_SOURCE EXTRACT:_
* * * *

Shapiro signs bill to fully allow Sunday hunting in Pa.
HARRISBURG (TNS) — Pennsylvania’s centuries-old ban on Sunday hunting is now fully ended, as Gov. Josh Shapiro signed a bill into law Wednesday that will allow the state game commission to open up an unlimited number of Sundays to hunt.
The longstanding prohibition is “a relic of the earliest days of this commonwealth” and one that “doesn’t make sense anymore” given the pace of modern life and Pennsylvania’s burgeoning deer population, Shapiro said Wednesday during a bill-signing ceremony at the Blue Ridge Sportsman Club in northern Dauphin County.
The idea of opening up Sundays to hunting has been floated for years as a way to attract more Pennsylvanians to the hobby, given that the number of hunters in the state has been on a broad decline over several decades.
In 2019, the state’s game law was amended to allow the Pennsylvania Game Commission to schedule three Sundays for hunting, including one during deer archery season and another during deer rifle season. Hunting is otherwise allowed on Sundays only for crows, coyotes, and foxes.

* * * *

_EXCERPTED DATA:_
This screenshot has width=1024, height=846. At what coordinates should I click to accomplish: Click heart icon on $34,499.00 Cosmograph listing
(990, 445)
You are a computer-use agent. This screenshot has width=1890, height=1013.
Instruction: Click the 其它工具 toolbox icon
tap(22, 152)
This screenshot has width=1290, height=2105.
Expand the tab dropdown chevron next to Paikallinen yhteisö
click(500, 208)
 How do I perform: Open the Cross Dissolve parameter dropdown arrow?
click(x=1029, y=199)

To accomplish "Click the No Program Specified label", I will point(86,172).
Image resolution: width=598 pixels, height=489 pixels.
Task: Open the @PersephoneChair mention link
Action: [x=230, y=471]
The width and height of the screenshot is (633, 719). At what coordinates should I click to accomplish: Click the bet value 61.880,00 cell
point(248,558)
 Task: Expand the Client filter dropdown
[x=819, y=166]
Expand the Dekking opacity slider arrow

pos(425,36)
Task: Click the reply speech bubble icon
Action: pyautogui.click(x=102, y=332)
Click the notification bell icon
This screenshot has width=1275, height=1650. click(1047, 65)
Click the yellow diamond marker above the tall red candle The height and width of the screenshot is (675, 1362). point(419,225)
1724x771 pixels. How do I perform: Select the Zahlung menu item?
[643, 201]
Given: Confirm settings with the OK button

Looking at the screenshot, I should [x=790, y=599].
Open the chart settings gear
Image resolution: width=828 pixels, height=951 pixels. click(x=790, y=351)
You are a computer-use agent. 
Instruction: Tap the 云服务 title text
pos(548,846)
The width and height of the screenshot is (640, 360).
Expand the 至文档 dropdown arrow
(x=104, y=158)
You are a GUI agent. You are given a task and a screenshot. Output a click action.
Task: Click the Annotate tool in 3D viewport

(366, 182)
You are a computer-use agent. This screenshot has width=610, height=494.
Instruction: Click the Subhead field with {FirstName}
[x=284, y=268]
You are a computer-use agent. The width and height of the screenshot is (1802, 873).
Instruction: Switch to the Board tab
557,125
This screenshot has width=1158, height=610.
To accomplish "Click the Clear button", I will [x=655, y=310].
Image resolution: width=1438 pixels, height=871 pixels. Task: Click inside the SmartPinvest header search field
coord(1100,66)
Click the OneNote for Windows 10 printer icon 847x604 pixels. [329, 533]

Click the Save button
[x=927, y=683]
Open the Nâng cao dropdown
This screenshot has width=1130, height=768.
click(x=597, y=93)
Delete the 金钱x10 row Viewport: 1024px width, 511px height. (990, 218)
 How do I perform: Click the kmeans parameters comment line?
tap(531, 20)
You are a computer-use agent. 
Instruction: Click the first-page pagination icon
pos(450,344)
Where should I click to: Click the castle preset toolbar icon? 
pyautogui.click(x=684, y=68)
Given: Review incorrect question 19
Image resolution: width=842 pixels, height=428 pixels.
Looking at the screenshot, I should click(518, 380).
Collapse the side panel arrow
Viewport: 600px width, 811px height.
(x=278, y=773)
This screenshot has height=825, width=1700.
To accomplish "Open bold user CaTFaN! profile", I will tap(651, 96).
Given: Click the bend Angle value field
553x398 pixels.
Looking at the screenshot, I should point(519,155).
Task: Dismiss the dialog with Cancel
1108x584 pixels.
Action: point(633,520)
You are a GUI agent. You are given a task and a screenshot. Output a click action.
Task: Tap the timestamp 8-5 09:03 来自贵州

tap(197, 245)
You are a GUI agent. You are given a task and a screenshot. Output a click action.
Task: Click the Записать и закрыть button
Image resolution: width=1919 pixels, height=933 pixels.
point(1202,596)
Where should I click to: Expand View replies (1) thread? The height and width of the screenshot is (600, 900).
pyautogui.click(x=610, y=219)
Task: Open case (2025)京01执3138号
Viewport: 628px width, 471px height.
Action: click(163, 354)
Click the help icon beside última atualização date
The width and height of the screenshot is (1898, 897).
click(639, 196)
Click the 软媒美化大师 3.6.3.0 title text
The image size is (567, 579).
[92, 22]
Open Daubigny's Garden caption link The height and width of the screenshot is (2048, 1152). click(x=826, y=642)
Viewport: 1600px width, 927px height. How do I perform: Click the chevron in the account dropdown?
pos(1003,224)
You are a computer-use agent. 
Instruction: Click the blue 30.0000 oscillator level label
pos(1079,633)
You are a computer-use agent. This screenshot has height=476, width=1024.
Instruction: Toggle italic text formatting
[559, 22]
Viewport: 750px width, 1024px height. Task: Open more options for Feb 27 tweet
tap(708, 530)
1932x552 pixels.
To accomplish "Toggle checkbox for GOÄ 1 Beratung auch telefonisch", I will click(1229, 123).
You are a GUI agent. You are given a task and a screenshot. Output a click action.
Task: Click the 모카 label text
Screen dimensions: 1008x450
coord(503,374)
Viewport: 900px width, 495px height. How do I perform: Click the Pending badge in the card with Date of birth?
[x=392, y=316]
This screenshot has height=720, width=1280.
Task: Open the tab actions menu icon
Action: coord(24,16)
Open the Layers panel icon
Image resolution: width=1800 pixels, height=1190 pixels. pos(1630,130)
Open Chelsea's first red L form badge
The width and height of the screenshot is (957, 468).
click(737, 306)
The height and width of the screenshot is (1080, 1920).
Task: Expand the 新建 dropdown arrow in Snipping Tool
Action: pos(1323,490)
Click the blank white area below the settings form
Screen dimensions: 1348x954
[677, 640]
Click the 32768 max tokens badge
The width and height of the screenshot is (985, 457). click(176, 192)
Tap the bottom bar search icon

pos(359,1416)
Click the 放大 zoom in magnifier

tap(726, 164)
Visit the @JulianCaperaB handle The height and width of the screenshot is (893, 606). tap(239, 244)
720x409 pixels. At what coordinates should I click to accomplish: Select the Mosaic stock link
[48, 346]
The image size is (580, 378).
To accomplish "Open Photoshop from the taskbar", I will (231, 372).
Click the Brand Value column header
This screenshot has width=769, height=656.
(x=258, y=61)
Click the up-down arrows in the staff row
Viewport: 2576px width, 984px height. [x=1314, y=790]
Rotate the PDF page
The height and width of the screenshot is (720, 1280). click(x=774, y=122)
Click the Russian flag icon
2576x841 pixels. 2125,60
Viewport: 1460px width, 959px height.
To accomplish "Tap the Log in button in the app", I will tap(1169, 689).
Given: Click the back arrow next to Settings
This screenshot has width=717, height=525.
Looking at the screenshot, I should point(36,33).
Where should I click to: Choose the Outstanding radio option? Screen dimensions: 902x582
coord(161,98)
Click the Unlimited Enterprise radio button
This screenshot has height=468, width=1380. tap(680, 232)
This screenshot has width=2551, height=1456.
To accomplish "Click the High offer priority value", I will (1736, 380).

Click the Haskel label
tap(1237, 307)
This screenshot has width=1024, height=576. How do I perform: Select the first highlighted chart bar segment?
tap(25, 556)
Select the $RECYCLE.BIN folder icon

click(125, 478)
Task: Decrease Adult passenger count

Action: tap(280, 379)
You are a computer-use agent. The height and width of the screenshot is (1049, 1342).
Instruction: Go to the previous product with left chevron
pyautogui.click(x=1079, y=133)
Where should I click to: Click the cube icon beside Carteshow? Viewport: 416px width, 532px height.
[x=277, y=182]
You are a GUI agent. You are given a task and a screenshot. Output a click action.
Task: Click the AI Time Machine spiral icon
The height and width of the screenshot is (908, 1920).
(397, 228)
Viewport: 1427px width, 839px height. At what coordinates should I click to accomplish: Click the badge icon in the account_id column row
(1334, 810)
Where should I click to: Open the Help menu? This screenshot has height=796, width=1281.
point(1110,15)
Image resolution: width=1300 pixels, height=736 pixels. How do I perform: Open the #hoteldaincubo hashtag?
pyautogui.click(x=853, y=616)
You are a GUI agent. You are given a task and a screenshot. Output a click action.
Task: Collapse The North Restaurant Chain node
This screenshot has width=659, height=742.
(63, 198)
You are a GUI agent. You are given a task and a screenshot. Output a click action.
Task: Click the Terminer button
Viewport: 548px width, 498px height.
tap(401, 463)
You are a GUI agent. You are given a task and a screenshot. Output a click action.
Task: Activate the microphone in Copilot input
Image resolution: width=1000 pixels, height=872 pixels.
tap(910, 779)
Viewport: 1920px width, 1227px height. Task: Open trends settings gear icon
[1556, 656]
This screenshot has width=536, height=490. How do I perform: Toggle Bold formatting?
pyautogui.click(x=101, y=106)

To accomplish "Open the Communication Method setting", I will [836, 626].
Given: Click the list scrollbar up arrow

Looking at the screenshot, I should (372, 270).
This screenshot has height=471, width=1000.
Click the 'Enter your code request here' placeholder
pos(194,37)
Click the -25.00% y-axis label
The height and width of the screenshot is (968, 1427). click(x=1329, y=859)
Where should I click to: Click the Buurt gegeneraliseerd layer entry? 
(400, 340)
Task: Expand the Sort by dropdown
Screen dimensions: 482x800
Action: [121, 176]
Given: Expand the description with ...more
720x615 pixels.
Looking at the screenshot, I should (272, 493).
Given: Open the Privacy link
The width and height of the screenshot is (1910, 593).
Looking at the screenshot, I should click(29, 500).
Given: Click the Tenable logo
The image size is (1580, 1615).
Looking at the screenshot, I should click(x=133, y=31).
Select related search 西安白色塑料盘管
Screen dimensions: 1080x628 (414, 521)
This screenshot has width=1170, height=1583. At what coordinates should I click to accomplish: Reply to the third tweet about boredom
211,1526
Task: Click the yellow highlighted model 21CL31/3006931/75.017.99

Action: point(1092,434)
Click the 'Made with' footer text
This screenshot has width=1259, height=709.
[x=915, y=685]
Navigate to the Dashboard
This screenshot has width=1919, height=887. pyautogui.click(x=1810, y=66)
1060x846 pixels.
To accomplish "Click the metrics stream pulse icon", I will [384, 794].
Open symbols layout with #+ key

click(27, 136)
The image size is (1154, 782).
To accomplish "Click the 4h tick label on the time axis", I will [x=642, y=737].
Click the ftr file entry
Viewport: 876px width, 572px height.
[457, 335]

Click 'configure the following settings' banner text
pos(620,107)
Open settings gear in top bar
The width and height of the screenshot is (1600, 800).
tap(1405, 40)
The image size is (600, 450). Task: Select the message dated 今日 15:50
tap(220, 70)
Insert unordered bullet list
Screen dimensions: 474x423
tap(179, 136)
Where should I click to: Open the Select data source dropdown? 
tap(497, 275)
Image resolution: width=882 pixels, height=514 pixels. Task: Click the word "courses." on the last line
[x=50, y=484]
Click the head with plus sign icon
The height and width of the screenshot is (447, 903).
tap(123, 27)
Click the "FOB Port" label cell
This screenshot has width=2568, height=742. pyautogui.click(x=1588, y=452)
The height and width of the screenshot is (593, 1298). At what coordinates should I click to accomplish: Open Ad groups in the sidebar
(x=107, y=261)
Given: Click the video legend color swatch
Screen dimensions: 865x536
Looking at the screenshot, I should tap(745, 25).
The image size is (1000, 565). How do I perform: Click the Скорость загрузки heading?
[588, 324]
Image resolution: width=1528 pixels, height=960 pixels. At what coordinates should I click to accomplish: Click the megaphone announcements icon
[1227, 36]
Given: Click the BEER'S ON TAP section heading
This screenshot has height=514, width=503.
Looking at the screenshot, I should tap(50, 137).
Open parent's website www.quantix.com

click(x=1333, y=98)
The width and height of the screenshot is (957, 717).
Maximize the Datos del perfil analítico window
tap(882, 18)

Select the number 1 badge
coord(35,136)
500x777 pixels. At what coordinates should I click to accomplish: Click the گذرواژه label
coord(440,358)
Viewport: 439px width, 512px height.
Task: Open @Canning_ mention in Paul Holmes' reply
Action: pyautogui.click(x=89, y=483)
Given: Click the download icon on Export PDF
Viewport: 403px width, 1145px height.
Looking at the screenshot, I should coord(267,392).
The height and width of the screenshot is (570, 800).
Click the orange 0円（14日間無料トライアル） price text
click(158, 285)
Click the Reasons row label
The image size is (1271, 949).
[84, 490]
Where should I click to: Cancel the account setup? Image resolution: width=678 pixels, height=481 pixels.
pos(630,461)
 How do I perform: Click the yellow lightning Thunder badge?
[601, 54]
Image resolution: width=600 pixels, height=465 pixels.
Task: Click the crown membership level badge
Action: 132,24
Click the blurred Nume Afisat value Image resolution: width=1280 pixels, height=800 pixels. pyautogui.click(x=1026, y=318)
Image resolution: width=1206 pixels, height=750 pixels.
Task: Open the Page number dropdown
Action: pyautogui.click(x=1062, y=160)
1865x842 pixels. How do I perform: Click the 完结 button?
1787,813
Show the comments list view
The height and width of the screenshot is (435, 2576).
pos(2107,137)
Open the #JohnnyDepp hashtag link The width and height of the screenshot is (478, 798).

* * * *

_PROBLEM SET:_
- A) Copy the stretch of the Sunday hunting article from "HARRISBURG (TNS) —" through "northern Dauphin County.".
- B) In the Sunday hunting article, where was the bill-signing ceremony held?
- C) Pick up the article on Pennsylvania's Sunday hunting ban from the point where it stops.

_RESPONSES IN ORDER:_
- A)
HARRISBURG (TNS) — Pennsylvania’s centuries-old ban on Sunday hunting is now fully ended, as Gov. Josh Shapiro signed a bill into law Wednesday that will allow the state game commission to open up an unlimited number of Sundays to hunt.
The longstanding prohibition is “a relic of the earliest days of this commonwealth” and one that “doesn’t make sense anymore” given the pace of modern life and Pennsylvania’s burgeoning deer population, Shapiro said Wednesday during a bill-signing ceremony at the Blue Ridge Sportsman Club in northern Dauphin County.

- B) At the Blue Ridge Sportsman Club in northern Dauphin County.

- C)
The three-day lift of the Sunday hunting ban “showed that Sunday hunting would work in the commonwealth and paved the way” for the complete repeal that will go into effect 60 days from Wednesday’s signing, just in time for the fall deer season, said Game Commission Executive Director Steve Smith.
The broad ban on Sunday hunting was “incredibly unpopular to enforce,” Smith said, and being able to schedule more Sunday hunts during deer, turkey and bear seasons will “significantly increase our ability to recruit and retain new hunters.”
For years, measures to completely eliminate the Sunday hunting rule had run into staunch opposition from farmers who voiced concerns about hunters trespassing on croplands.
But farmers — including the influential Pennsylvania Farm Bureau — gradually came around to the idea, as crop damage from excessive deer populations increased. Legislators also pledged to package Sunday hunting with tighter anti-trespassing laws, which the bill signed Wednesday includes.
“Every time you turn around, there’s a deer damage concern,” said Secretary of Agriculture Russell Redding. Completely eliminating the Sunday hunting ban is a chance for a “symbiotic relationship” between hunters and farmers, Redding said.
The bill, sponsored by Rep. Mandy Steele, D-Allegheny County, overcame some remaining opposition from outdoor groups who wanted Sundays to remain gunfire-free, as well as a late-breaking controversy over whether deer urine used as a lure should be tested for chronic wasting disease (CWD).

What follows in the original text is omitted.